***** Text segment

State secrecy provides an interesting viewpoint on national and supranational judicial review standards over counterterrorism measures, since it has frequently been invoked by advanced democracies in the fight against terrorism. Over the last years, the shield of secrecy has consistently concealed abuses perpetrated during intelligence operations, including the controversial practice of extraordinary renditions (ERs), carried out around the world by the US jointly with several European countries. What is more, state secret privilege has often been claimed during criminal proceedings. Therefore, essential evidence of serious violations of human rights has been shielded by the privilege, promptly invoked by governments involved in ERs and in other counterterrorism operations. As a result, such criminal cases have been dismissed.
From the Italian perspective, the leading case on the matter is the Abu Omar affair. Nasr Osama Mustafa Hassan (known as Abu Omar), an Egyptian born imam to whom Italy granted political asylum, was targeted by an ER in Milan, while he was under investigation due to alleged ties to a terrorist cell. In 2003, he was abducted by CIA and SISMI (the then Italian military intelligence agency) agents and rendered to his homeland, where he was subjected to incommunicado detention and tortured.

**********
***** Exercise material

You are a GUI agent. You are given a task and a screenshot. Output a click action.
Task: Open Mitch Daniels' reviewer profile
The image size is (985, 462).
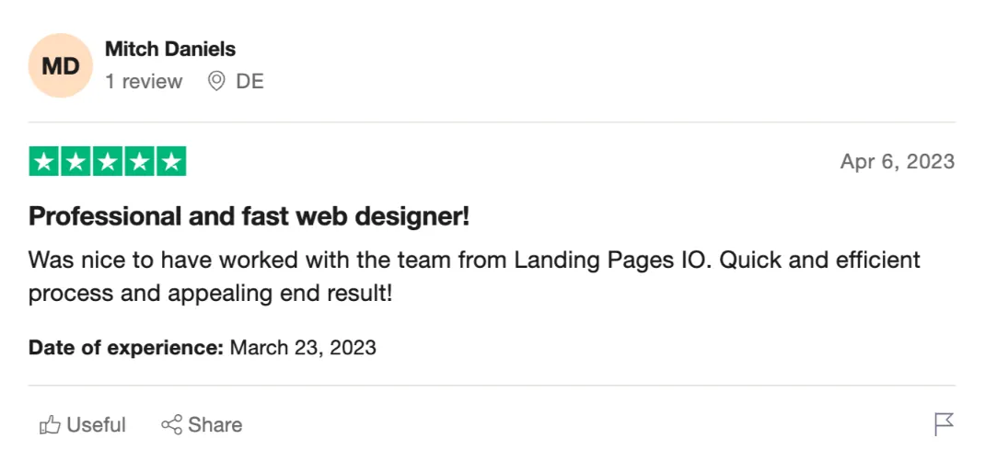tap(170, 49)
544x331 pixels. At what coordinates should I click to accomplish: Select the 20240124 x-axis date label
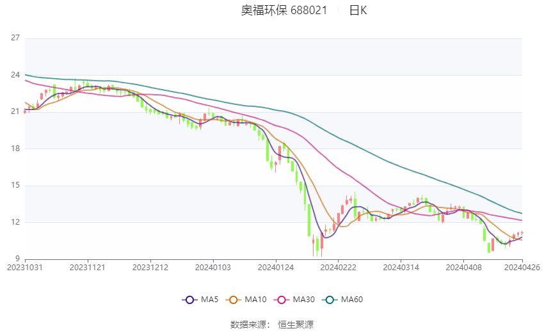276,268
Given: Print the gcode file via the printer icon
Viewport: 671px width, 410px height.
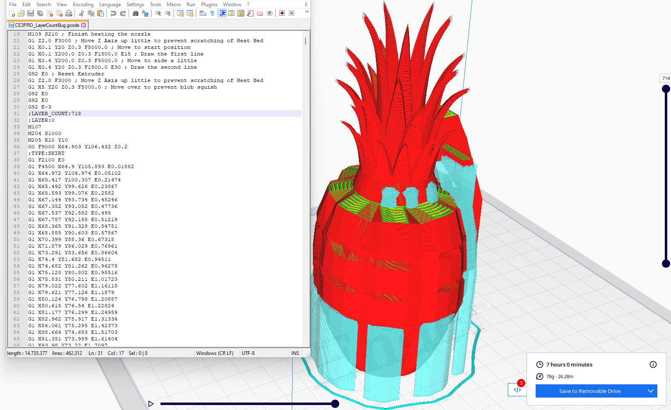Looking at the screenshot, I should [x=69, y=13].
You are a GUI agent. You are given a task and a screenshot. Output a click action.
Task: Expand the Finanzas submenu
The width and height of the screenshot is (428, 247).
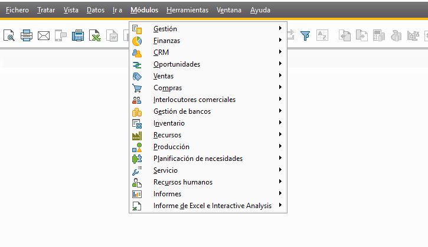[166, 41]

**********

— Jobs —
1) Reproduce word for word the passage of the text on state secrecy from "From the Italian" to "detention and tortured.".
2) Rewrite the listing, from the line with "544x331 pixels. At" to its final line, as a Markdown table with the columns Row and Line. Skip blank lines and leave out the pictures.
The text on state secrecy and the listing are two unrelated pieces of material.

— Task-by-task results —
1)
From the Italian perspective, the leading case on the matter is the Abu Omar affair. Nasr Osama Mustafa Hassan (known as Abu Omar), an Egyptian born imam to whom Italy granted political asylum, was targeted by an ER in Milan, while he was under investigation due to alleged ties to a terrorist cell. In 2003, he was abducted by CIA and SISMI (the then Italian military intelligence agency) agents and rendered to his homeland, where he was subjected to incommunicado detention and tortured.

2)
| Row | Line |
|---|---|
| 1 | 544x331 pixels. At what coordinates should I click to accomplish: Select the 20240124 x-axis date label |
| 2 | 276,268 |
| 3 | Given: Print the gcode file via the printer icon |
| 4 | Viewport: 671px width, 410px height. |
| 5 | Looking at the screenshot, I should [x=69, y=13]. |
| 6 | You are a GUI agent. You are given a task and a screenshot. Output a click action. |
| 7 | Task: Expand the Finanzas submenu |
| 8 | The width and height of the screenshot is (428, 247). |
| 9 | [166, 41] |